After resizing was done something must have gone wrong as I had to re-deploy every docker container. All docker volumes still were present. When it came to place to restore storj-node at first glance it looked fine, but then I had these weird errors. I don’t know why this happened as I stopped docker before doing volume resize.

The storj-storage volume has 550 GB (of course as it was already running almost full):
550G allocated 522G , avail 27G (used 96%)

2022-11-15T08:42:20.377Z	WARN	piecestore:monitor	Disk space is less than requested. Allocated space is	{"Process": "storagenode", "bytes": 28450369536}
2022-11-15T08:42:20.377Z	ERROR	piecestore:monitor	Total disk space is less than required minimum	{"Process": "storagenode", "bytes": 500000000000}
2022-11-15T08:42:20.377Z	ERROR	services	unexpected shutdown of a runner
Error: piecestore monitor: disk space requirement not met
2022-11-15 08:42:20,510 INFO exited: storagenode (exit status 1; not expected)

and further on

Error: Error starting master database on storagenode: database: info opening file "config/storage/info.db" failed: context canceled
storj.io/storj/storagenode/storagenodedb.(*DB).openDatabase:324
storj.io/storj/storagenode/storagenodedb.(*DB).openExistingDatabase:306
storj.io/storj/storagenode/storagenodedb.(*DB).openDatabases:281
storj.io/storj/storagenode/storagenodedb.OpenExisting:248
main.cmdRun:193
storj.io/private/process.cleanup.func1.4:377
storj.io/private/process.cleanup.func1:395
github.com/spf13/cobra.(*Command).execute:852
github.com/spf13/cobra.(*Command).ExecuteC:960
github.com/spf13/cobra.(*Command).Execute:897
storj.io/private/process.ExecWithCustomConfigAndLogger:92
main.main:478
runtime.main:255
2022-11-15 08:42:21,540 INFO stopped: storagenode (exit status 1)
2022-11-15 08:42:21,541 INFO stopped: processes-exit-eventlistener (terminated by SIGTERM)

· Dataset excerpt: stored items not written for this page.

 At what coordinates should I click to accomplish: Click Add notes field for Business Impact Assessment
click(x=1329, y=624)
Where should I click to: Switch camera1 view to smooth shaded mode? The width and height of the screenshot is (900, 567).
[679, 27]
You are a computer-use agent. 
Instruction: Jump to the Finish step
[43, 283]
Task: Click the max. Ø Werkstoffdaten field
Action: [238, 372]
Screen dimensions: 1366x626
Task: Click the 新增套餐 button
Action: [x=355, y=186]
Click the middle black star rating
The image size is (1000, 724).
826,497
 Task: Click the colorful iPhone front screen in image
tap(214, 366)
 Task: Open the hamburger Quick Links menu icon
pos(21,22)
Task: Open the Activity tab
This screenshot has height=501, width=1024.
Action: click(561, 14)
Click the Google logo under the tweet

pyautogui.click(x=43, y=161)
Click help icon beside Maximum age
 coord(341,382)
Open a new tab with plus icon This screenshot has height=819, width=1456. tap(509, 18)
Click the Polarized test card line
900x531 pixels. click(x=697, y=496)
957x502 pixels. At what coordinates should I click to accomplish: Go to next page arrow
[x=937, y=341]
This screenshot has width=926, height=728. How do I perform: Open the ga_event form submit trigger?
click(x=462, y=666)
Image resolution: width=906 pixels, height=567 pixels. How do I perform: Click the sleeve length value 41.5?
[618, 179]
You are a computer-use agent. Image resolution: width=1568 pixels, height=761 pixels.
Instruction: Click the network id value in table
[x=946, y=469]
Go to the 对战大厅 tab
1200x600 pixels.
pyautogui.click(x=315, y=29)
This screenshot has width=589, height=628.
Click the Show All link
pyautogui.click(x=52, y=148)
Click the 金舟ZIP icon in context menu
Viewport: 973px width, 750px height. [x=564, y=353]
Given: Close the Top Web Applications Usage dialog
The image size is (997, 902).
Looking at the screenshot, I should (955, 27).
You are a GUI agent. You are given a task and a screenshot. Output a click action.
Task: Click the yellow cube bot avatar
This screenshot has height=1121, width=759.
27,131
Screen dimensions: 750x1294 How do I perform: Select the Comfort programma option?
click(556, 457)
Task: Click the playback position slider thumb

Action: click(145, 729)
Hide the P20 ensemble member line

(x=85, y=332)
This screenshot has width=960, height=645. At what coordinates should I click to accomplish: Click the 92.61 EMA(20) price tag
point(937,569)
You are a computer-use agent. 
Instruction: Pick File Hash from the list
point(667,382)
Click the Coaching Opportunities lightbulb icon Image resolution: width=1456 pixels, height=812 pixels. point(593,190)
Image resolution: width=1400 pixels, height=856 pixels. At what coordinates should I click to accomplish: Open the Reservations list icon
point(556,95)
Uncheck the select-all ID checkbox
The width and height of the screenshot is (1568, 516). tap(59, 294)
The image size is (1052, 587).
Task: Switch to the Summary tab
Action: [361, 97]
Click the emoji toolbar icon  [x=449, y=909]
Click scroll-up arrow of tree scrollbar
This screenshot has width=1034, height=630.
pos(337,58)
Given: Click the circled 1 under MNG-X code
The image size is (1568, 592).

I didn’t change anything on the storj-storage volume I’m binding to the storj-container! It still has the same size and I’m very confused why this happens? I already searched forum and storj-docs for that and tried backing up all db-files and trying node restart to recover them as new db’s. But the error happens again.

Alexey · November 15, 2022, 11:46am

Hello @gkn,
Welcome to the forum!

Please try to stop and remove the storagenode container and run it back using all your parameters.
After that make sure that databases are available for the user who run the storagenode container.
Maybe you run your node before with sudo and now added option --user $(id -u):$(id -g)?

gkn · November 15, 2022, 12:38pm

Hello @Alexey,
I already tried that so many times now without success :-/

It feels like the only chance is to totally prune storage, but of course this really feels bad to purge all stored files and risk to get punished for that by storj-network.

Alexey · November 15, 2022, 12:42pm

Did you have option --user $(id -u):$(id -g) before?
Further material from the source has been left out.